Wednesday, May 09, 2012

Bicycle Maintenance: Tires and Flat-changing (part 1)

This is Part 1 of the 3-part series on Bicycle Maintenance: Tires and Flat-changing.

When I first started cycling, my mechanic in New Jersey encouraged me to attend a flat-changing and bike maintenance clinic put on by the parks department. I remember following all the steps the instructor told me, but still being so confused, and feeling like I only got through the flat-changing part because someone more knowledgeable than me was there to help.

Since that clinic in Feb 2003, I've tried to learn as much as I could about bikes and bike maintenance. Being something of a compulsive teacher, I naturally have to pass on what I've learned, so I started teaching flat-changing clinics with women as the target audience.

Now I teach a flat-changing clinic at B+L Bike and Sports once a month. This past Sunday afternoon, I taught at the Solana Beach store where we had nine women attend. It was a great afternoon!

Jenny and Robbin watch as Monica pulls the tube out of the tire in a simulated flat.

It's important that everyone actually work on a bike and not just spectate. Doing it yourself boosts your confidence, and reinforces the notion that you can, in fact, do this yourself. We always work on rear wheels, with at least ten minutes spent removing and replacing the rear wheel, until everyone is comfortable doing so. As with most things, there are tricks to making removing/replacing a rear wheel easy. 

 Monica continues working on her tire as Bev (background) looks up from her work.
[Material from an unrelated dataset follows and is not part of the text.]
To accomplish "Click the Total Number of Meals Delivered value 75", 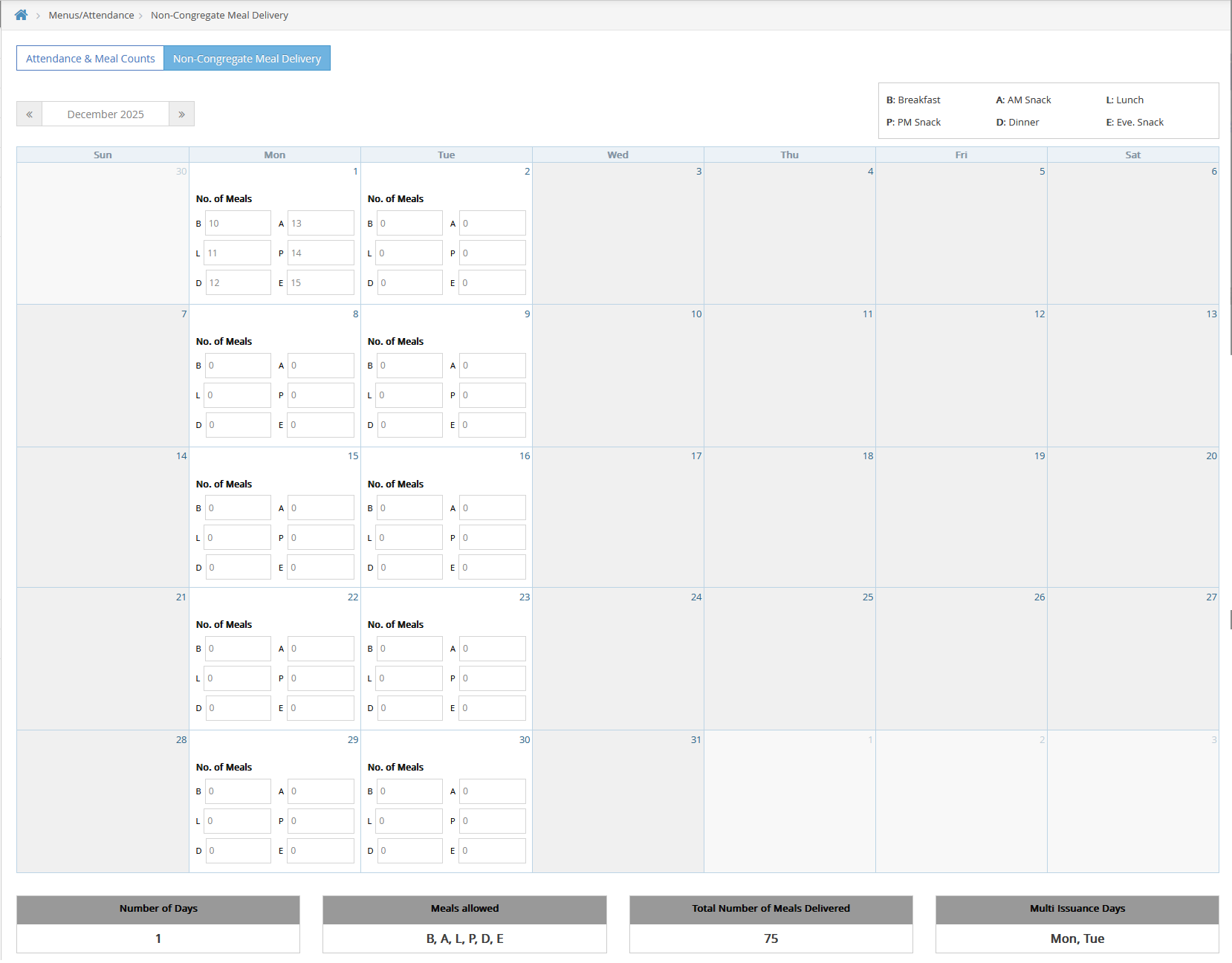I will click(x=771, y=938).
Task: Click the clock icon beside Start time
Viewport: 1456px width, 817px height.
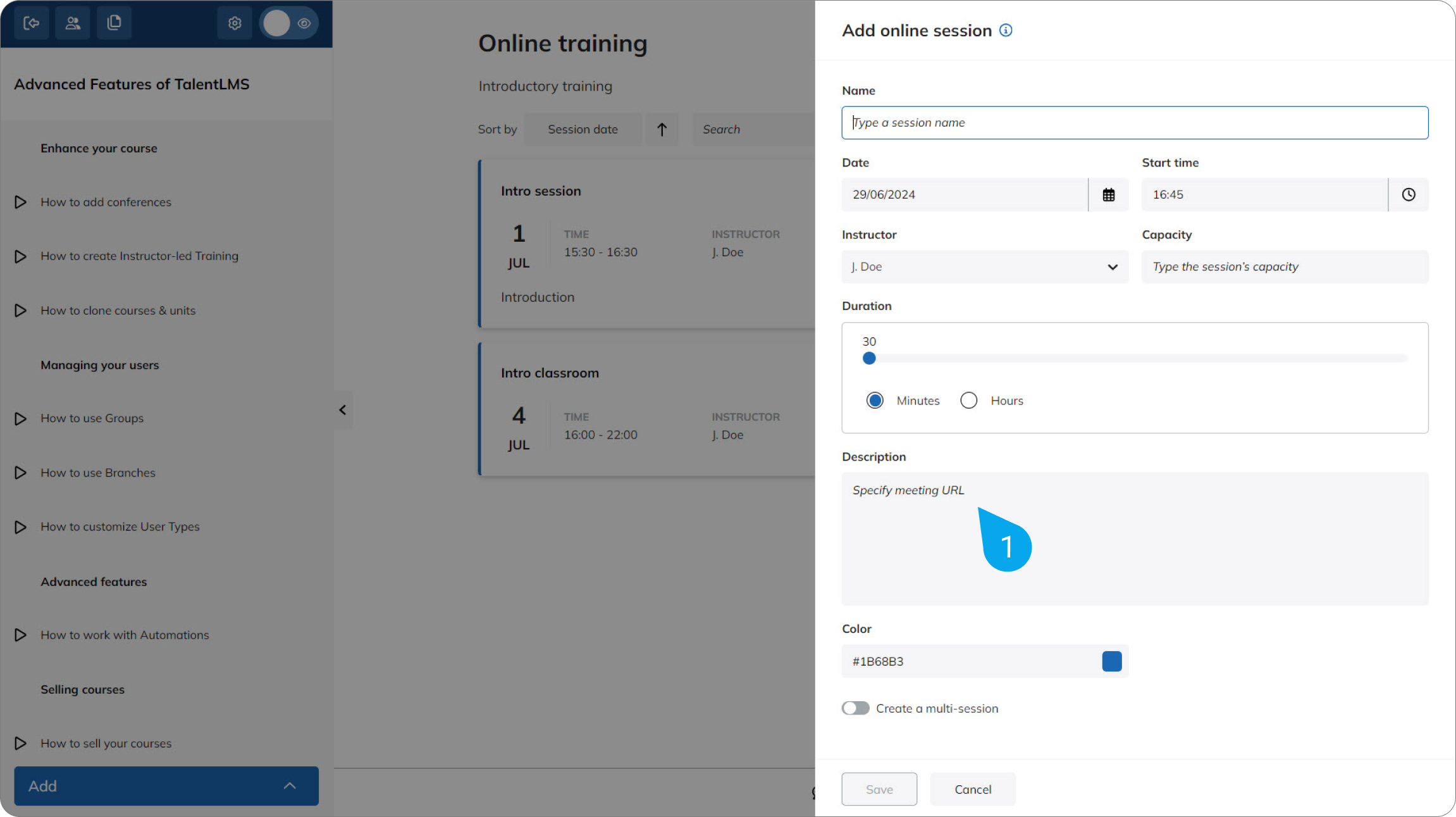Action: [x=1408, y=194]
Depending on space, there will be 4-6 bikes to work on. Attendees will work singly, in pairs, or even in groups of three to get the job done. Taking turns, everyone gets a chance to practice removing and replacing the rear wheel, removing the tire, getting the tire back onto the rim, and inflating the tube with CO2.

Heather and Megan (left) and Patti and Jennifer (right) work in pairs  to install the tube.

Everyone gets a chance to practice using CO2, thanks tosupport by Genuine Innovations. I remember being somewhat skeptical myself (read: afraid of it) at first. But once I realized how easy it is to use, and how I could eliminate ten minutes or more of exhausting frame pump arm work on the side of the road by using a CO2 cartridge that costs as little as a vanilla latte, I was sold.

Jan and Bev line up the CO2 to inflate the tire. Special shout-out to Genuine Innovations for providing MicroFlate Nano heads and CO2 cartridges for the women to practice with.

In part 2 of the blog Bicycle Maintenance: Tires and Flat-changing, I'll answer 
frequently asked questions, including:
  • What do all those numbers on the tube box mean? 
  • How do I know I have the right size tube?
  • Do I need to take the whole tire off?
  • Why are some tires perfectly slick and others have ridges (tread)?
  • Is the rim and the wheel the same thing?
Please feel free to post your questions below! If I can't answer it, I'll find the answer from someone more knowledgeable than me.

Patti checks to make sure the MicroFlate head in lined up square to the rim for best air flow.

Thank yous are in order to all the attendees of my most recent clinic in Solana Beach: Monica and her friends Robbin and Jenny, Bev, Jan, Heather, Megan, Patti, and Jennifer. Thanks to the guys at B+L Bike and Sports Solana Beach: Tom, Scott, Gisan, and especially Kevin who stayed late for us. Thanks to Mark of B+L Bike and Sports who invited me into his shop and is hosting these events. And big thanks to Genuine Innovations, who supplies the MicroFlate Nano heads and the CO2 cartridges we use in class. These San Diego Flat-changing clinics exist because of your efforts.

Next clinic:
Sunday, 5/20/12, 3:45 PM

B+L Bike and Sports in San Diego (Rosecrans).


1 comment:

Anonymous said...

I remember the first time I had a flat on my commuter bike - I tried to change it myself but couldn't and I was so worried I'd be late to work. Thankfully, I commute on a folding bike, so I just caught the bus with my bike and fixed the flat on my lunch break.